Where RTOs are going

  • Continued interconnection reform.
  • Transmission planning improvement.
  • Market design evolution.
  • Battery participation expansion.
  • DER integration.
  • Potential Southeast RTO.
  • Enhanced climate resilience.

International equivalents

RegionGrid operator
UKNational Energy System Operator (NESO)
GermanyAmprion, TenneT, 50Hertz, TransnetBW
AustraliaAustralian Energy Market Operator (AEMO)
AlbertaAlberta Electric System Operator (AESO)
OntarioIndependent Electricity System Operator (IESO)

Frequently asked questions

What is an RTO?

Regional transmission organisation coordinating multi state grid.

How many exist in US?

Seven organisations.

Which is biggest?

PJM by peak load.

Are all states in RTOs?

No. Southeast and Northwest largely not.

Why is Texas different?

ERCOT largely isolated from other US grids.

Who oversees RTOs?

FERC federal regulator.

Do RTOs own generation?

No, only coordinate operations.

Are RTO markets fair?

Market monitors watch for abuse.

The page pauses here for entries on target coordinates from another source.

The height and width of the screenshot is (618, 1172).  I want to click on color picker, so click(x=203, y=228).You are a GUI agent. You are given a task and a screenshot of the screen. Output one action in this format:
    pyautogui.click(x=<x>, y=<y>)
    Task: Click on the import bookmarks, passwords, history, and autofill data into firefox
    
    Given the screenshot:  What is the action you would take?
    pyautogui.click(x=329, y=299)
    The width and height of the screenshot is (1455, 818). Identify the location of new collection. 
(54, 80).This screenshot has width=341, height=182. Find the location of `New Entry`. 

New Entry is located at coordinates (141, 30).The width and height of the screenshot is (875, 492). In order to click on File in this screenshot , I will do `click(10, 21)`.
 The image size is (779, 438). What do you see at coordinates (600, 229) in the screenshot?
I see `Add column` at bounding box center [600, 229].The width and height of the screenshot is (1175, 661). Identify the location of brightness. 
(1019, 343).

Generally competitive.

Should more states join RTOs?

Contested. Growing renewable integration argument for.

Where can I read more?

RTO websites, FERC, market monitor reports.

Summary

Seven RTOs and ISOs operate much of the US grid. PJM largest; ERCOT isolated; CAISO renewable leader. Coordinate real time dispatch, run wholesale markets, plan transmission, and manage interconnection. Southeast and Northwest largely outside RTOs but changing. Interconnection queue reform, transmission planning, and capacity market design are major ongoing issues. FERC oversees. International equivalents exist globally.